In fact, it could be said it is going after the whole Chinese economy. Its dependence on chips is highlighted by the fact that in April China spent more on computer chip imports than it did on oil.

Remarks by Emily Kilcrease, a former US trade official, now at the Center for a New American Security, cited in the NYT article, make clear that the whole Chinese economy is the target.

“We said that there are key tech areas that China should not advance in. And those happen to be the areas that will power future economic growth and development,” she said.

Given the integrated global character of chip production and that it is impossible for the US to bring all its operations within its borders, its tech war will run into major difficulties.

That does not mean, however, there will be any let-up. On the contrary, as the actions of the Biden administration against Japan and the Netherlands reveal, it will double down, extending its bans and restrictions to the entire globe, against friend and foe alike.
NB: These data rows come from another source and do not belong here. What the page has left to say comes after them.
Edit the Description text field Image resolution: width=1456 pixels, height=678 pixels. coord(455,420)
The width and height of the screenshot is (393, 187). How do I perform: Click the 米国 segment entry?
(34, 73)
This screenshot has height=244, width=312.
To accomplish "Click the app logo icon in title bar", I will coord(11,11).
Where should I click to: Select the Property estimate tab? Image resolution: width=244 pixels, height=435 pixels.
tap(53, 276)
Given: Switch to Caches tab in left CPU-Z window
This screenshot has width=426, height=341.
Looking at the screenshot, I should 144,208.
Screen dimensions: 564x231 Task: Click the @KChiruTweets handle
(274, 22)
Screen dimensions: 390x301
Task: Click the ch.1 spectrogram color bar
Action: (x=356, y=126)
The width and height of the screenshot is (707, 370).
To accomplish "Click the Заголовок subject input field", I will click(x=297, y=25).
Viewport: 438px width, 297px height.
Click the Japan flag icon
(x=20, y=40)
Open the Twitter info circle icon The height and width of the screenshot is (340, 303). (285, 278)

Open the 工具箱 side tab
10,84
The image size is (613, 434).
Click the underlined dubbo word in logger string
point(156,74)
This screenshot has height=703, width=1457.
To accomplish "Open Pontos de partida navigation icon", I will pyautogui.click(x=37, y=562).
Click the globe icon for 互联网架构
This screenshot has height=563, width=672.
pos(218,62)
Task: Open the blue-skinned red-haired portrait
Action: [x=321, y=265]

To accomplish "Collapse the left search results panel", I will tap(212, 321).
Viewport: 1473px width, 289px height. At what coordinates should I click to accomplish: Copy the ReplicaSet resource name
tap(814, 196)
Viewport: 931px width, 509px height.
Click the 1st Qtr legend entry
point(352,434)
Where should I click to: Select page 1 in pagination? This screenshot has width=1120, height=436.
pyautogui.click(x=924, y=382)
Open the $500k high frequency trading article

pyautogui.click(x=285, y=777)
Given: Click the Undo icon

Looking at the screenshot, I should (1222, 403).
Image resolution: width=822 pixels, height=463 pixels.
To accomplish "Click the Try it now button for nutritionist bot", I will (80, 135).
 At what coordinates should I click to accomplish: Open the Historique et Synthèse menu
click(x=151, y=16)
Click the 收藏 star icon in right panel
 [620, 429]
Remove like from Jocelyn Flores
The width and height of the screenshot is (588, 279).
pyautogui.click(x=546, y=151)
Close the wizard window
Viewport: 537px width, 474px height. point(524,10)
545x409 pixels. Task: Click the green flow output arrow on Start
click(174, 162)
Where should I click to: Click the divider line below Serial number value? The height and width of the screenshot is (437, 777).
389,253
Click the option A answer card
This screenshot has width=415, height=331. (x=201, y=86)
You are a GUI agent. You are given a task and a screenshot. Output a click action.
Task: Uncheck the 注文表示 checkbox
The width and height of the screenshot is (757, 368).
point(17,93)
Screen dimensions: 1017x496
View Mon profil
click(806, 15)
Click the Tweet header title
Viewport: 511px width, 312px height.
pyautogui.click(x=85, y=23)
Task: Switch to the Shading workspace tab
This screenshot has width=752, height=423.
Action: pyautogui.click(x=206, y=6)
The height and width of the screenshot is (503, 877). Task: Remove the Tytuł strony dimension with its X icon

The escalation of the tech-war—the Commerce Department is preparing new controls to restrict companies such as Nvidia to sell AI-related semiconductors to China—has brought warnings of retaliation by China.

Earlier this week, China’s ambassador to the US, Xie Feng, warned that China would have to retaliate against the US measures.

“The Chinese government cannot sit idly by,” he said. “We will not make provocations, but we will not flinch from provocations. So, China definitely will make our response.”

That will not lead to any backdown by the US but rather to an acceleration of the transformation of the tech war into a military conflict.

This real and present danger—a war between two nuclear-armed powers—raises decisive political issues before the international working class.

The enormous development of computer chip technology—the result of the collaboration of scientists, engineers, and workers all over the world—is a vast expansion of the productive forces, making possible the ending for all time of hunger, misery and poverty and an unprecedented advance in the living conditions of the world’s people.

Within the framework of capitalism, it gives rise to madness. This madness is not rooted in the psyche of capitalist politicians but in the social relations of the profit system and the contradiction between global economy and the division of the world into rival and conflicting nation-states.